The answer must be the full listing, retyped exactly.
START Material for this exercise
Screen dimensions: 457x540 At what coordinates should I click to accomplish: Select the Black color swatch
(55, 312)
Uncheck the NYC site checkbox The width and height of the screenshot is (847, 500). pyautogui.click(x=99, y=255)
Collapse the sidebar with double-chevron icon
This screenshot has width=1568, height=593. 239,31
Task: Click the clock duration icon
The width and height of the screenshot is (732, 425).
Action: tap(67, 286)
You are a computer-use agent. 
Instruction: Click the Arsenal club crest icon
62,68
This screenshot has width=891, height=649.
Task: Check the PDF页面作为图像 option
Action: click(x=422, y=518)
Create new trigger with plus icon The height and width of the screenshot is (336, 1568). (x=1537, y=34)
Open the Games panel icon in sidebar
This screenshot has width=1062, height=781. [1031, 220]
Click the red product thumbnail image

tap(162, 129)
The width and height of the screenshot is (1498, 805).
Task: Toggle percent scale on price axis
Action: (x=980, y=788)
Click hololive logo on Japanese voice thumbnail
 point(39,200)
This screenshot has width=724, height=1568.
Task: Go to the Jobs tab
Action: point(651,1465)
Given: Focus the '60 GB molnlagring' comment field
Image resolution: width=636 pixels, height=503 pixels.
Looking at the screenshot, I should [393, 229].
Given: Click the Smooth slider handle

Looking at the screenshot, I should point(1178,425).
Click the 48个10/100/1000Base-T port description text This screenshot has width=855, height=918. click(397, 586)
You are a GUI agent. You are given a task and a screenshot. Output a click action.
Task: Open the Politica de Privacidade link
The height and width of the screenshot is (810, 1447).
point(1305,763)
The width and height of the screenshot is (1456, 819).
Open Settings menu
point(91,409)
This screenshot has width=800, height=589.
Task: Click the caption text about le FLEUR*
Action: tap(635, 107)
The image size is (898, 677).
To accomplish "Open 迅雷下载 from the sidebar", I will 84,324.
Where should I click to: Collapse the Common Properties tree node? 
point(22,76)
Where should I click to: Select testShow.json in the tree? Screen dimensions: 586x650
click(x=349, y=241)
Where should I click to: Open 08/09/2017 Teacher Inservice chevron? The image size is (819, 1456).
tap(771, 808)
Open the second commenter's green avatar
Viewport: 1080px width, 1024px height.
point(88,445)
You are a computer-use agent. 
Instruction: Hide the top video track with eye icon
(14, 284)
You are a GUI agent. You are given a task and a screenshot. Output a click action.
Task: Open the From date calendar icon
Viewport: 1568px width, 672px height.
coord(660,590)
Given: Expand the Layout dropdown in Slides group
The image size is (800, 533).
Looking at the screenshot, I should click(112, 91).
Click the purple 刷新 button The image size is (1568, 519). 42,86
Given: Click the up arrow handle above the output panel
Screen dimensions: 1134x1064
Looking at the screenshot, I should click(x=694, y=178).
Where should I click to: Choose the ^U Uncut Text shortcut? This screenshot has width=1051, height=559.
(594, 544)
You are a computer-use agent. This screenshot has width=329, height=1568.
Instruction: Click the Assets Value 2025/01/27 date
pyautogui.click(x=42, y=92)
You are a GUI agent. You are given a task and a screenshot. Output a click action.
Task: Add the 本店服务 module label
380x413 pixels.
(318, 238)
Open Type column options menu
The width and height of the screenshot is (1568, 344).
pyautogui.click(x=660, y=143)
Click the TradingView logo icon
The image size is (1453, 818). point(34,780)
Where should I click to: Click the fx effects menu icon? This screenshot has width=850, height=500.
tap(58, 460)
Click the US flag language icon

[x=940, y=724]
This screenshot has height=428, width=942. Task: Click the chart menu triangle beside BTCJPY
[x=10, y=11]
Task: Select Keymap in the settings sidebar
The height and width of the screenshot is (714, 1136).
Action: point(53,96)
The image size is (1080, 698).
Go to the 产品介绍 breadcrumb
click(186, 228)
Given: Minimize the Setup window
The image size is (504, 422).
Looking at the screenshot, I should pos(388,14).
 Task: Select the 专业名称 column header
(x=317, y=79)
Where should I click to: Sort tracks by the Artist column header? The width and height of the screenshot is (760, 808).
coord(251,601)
END Material for this exercise
Response area >>
Screen dimensions: 457x540 At what coordinates should I click to accomplish: Select the Black color swatch
(55, 312)
Uncheck the NYC site checkbox The width and height of the screenshot is (847, 500). pyautogui.click(x=99, y=255)
Collapse the sidebar with double-chevron icon
This screenshot has width=1568, height=593. 239,31
Task: Click the clock duration icon
The width and height of the screenshot is (732, 425).
Action: tap(67, 286)
You are a computer-use agent. 
Instruction: Click the Arsenal club crest icon
62,68
This screenshot has width=891, height=649.
Task: Check the PDF页面作为图像 option
Action: click(x=422, y=518)
Create new trigger with plus icon The height and width of the screenshot is (336, 1568). (x=1537, y=34)
Open the Games panel icon in sidebar
This screenshot has width=1062, height=781. [1031, 220]
Click the red product thumbnail image

tap(162, 129)
The width and height of the screenshot is (1498, 805).
Task: Toggle percent scale on price axis
Action: (x=980, y=788)
Click hololive logo on Japanese voice thumbnail
 point(39,200)
This screenshot has width=724, height=1568.
Task: Go to the Jobs tab
Action: point(651,1465)
Given: Focus the '60 GB molnlagring' comment field
Image resolution: width=636 pixels, height=503 pixels.
Looking at the screenshot, I should [393, 229].
Given: Click the Smooth slider handle

Looking at the screenshot, I should point(1178,425).
Click the 48个10/100/1000Base-T port description text This screenshot has width=855, height=918. click(397, 586)
You are a GUI agent. You are given a task and a screenshot. Output a click action.
Task: Open the Politica de Privacidade link
The height and width of the screenshot is (810, 1447).
point(1305,763)
The width and height of the screenshot is (1456, 819).
Open Settings menu
point(91,409)
This screenshot has width=800, height=589.
Task: Click the caption text about le FLEUR*
Action: tap(635, 107)
The image size is (898, 677).
To accomplish "Open 迅雷下载 from the sidebar", I will 84,324.
Where should I click to: Collapse the Common Properties tree node? 
point(22,76)
Where should I click to: Select testShow.json in the tree? Screen dimensions: 586x650
click(x=349, y=241)
Where should I click to: Open 08/09/2017 Teacher Inservice chevron? The image size is (819, 1456).
tap(771, 808)
Open the second commenter's green avatar
Viewport: 1080px width, 1024px height.
point(88,445)
You are a computer-use agent. 
Instruction: Hide the top video track with eye icon
(14, 284)
You are a GUI agent. You are given a task and a screenshot. Output a click action.
Task: Open the From date calendar icon
Viewport: 1568px width, 672px height.
coord(660,590)
Given: Expand the Layout dropdown in Slides group
The image size is (800, 533).
Looking at the screenshot, I should click(112, 91).
Click the purple 刷新 button The image size is (1568, 519). 42,86
Given: Click the up arrow handle above the output panel
Screen dimensions: 1134x1064
Looking at the screenshot, I should click(x=694, y=178).
Where should I click to: Choose the ^U Uncut Text shortcut? This screenshot has width=1051, height=559.
(594, 544)
You are a computer-use agent. This screenshot has width=329, height=1568.
Instruction: Click the Assets Value 2025/01/27 date
pyautogui.click(x=42, y=92)
You are a GUI agent. You are given a task and a screenshot. Output a click action.
Task: Add the 本店服务 module label
380x413 pixels.
(318, 238)
Open Type column options menu
The width and height of the screenshot is (1568, 344).
pyautogui.click(x=660, y=143)
Click the TradingView logo icon
The image size is (1453, 818). point(34,780)
Where should I click to: Click the fx effects menu icon? This screenshot has width=850, height=500.
tap(58, 460)
Click the US flag language icon

[x=940, y=724]
This screenshot has height=428, width=942. Task: Click the chart menu triangle beside BTCJPY
[x=10, y=11]
Task: Select Keymap in the settings sidebar
The height and width of the screenshot is (714, 1136).
Action: point(53,96)
The image size is (1080, 698).
Go to the 产品介绍 breadcrumb
click(186, 228)
Given: Minimize the Setup window
The image size is (504, 422).
Looking at the screenshot, I should pos(388,14).
 Task: Select the 专业名称 column header
(x=317, y=79)
Where should I click to: Sort tracks by the Artist column header? The width and height of the screenshot is (760, 808).
coord(251,601)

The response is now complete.